16 сентября 2002 года. Москва
Евсеев проснулся рано, как от резкого толчка: приснилась Шура, в какой-то старинной школьной форме, какую носили, наверное, в начале двадцатого века… Только юбка очень короткая, как у стриптизерши, даже узкие красные трусики видны. Дурость какая. Ничего больше не запомнил, а в сердце осталась неприятная заноза. Вот была Шурочка, и сплыла Шурочка… А что ей снится, интересно?
Родители еще спали. Цезарь сидел черным неподвижным изваянием перед его кроватью, будто злой волшебник превратил его в камень. Будить хозяина он не смел, только смотрел шоколадными глазами – гипнотизировал. Рядом примостился Брут, переступал мягкими лапами, массируя ковер, беззвучно открывал розовую пасть – мяукать в голос по утрам строго запрещалось.
– Встаю, встаю, – сонным голосом пообещал Юра. – Все. Сейчас…
Часы показывали 6:05. Сразу, не давая себе уцепиться за остатки сна, он вскочил на ноги. Цезарь вмиг ожил, расколдовался, волнами заходила ухоженная черная шерсть, застучали когти, хвост отбарабанил по полу частую нетерпеливую дробь. Толстяк Брут нарезал несколько кругов около Юры и потрусил, призывно оглядываясь, в кухню, где стоит его кормушка.

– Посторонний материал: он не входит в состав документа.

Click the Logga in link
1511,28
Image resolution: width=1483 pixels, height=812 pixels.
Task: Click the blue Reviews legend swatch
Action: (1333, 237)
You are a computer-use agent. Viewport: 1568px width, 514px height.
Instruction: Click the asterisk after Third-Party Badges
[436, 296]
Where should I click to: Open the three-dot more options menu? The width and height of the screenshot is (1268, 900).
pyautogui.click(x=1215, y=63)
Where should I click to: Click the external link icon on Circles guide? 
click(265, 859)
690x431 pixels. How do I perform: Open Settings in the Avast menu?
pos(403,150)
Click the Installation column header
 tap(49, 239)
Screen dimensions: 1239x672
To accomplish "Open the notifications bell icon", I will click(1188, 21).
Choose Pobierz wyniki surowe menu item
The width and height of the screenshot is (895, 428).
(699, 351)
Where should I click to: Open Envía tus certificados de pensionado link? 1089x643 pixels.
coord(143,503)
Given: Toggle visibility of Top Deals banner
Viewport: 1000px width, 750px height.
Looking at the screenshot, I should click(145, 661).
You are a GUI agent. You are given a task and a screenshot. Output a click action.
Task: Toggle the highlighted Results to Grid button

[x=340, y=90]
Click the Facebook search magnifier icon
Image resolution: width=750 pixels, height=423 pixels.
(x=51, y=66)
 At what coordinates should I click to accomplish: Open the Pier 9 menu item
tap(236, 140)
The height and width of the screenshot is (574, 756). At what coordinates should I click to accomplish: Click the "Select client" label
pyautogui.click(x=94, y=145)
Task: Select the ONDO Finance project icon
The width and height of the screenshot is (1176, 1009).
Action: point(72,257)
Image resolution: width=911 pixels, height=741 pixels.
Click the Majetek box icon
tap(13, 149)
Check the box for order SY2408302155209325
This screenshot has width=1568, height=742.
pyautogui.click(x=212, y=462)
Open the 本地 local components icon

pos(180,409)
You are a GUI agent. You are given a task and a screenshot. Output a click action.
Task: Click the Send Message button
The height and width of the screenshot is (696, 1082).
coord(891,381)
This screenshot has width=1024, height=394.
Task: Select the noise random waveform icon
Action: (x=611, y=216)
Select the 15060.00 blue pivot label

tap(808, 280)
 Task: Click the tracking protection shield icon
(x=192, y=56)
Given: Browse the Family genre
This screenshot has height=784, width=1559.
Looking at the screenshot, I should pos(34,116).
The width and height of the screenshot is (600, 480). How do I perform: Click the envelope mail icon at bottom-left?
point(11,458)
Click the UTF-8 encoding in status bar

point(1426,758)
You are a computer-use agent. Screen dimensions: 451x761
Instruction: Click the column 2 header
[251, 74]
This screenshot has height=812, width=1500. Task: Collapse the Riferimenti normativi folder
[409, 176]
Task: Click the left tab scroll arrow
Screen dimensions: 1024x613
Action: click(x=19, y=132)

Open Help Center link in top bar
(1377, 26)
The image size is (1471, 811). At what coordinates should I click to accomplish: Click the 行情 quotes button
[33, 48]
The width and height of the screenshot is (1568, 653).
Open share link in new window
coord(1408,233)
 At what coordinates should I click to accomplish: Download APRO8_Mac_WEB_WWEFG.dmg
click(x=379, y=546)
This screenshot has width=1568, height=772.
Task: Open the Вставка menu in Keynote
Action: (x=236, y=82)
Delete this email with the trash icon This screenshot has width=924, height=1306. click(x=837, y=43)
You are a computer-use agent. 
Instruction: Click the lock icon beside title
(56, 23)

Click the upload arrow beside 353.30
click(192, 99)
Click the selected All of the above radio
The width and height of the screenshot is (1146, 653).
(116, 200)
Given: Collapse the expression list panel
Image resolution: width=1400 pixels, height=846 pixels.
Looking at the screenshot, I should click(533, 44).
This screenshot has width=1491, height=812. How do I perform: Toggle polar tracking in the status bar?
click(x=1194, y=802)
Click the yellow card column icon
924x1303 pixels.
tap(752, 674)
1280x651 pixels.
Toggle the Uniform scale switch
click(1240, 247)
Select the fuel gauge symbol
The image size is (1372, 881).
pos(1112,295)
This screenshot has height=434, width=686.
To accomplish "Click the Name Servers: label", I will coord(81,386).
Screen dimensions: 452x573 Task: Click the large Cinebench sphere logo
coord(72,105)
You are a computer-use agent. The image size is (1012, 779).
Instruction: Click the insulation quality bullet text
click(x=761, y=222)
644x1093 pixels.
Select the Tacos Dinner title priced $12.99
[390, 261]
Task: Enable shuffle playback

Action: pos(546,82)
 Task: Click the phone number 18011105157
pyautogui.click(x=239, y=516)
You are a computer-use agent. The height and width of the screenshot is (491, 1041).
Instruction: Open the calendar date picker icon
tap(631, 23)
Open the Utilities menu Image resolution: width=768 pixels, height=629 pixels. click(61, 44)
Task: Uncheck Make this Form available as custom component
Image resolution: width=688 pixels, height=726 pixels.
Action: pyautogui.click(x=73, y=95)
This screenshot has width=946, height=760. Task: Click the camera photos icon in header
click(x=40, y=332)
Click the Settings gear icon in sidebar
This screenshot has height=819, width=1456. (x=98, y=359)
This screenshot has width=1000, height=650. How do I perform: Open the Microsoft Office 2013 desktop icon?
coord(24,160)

– Что, звери, жрать хотите? – вопросил, зевая, Юра. – А зарядку, зубы чистить, руки мыть? Хорошо вам, вас это не касается… Это бремя человека разумного!..
На улице еще нет привычной сутолоки, стекла автомобилей во дворе покрыты девственной росой. На боковом стекле «Пежо» проступило нарисованное пальцем сердечко и какое-то дурацкое слово «любовь». Холодно! Хорошо! Придерживая Цезаря за ошейник, Юра пересек улицу и неспешной трусцой добежал до сквера. Цезарь соблюдал степенность, в галоп не срывался, но его мощные мышцы гудели под кожей, как провода высокого напряжения, и только ждали команды.
В сквере Юра его отпустил. Под сенью старого каштана сделал разминку, подтянулся шестнадцать раз на крашеных воротцах, наперегонки побегал с Цезарем, потом надел на него поводок, сказал:
– Сейчас пойдем на конспиративную встречу. Не шуметь, лапы на плечи не класть, слюной не пачкаться, отслеживать обстановку! Все ясно?
Цезарь поднял на хозяина умные преданные глаза. Какие могут быть вопросы, хозяин?
К без четверти семь они оставили позади несколько оживающих, медленно наполняющихся людьми кварталов и оказались в некоем уютном тихом дворике в двух шагах от метро: с одной стороны – тусклый трехэтажный дом, в каких в середине века селили промышленное начальство среднего звена, с другой стороны – общежитие камвольного комбината, с третьей и четвертой – старые гаражи и подвалы.
На скамеечке у кирпичного бастиона подвалов уже сидел старичок с поросшей седым волосом бородавкой столь странного вида, что Цезарь замедлил шаг и озадаченно наклонил голову.
– Доброе утро, Иван Семенович, – поздоровался Юра.
Старичок сладко улыбнулся и протянул куратору руку.
– Доброго вам утречка, Юрий Петрович!
Потом опасливо покосился на Цезаря.
– У-у, какая псина… Он не кусается?
Цезарь готов был сквозь землю провалиться. Как джентльмен, у которого при первой встрече спросили: не портит ли он воздух за столом… За кого его принимает этот старикашка? За безмозглую уличную шавку?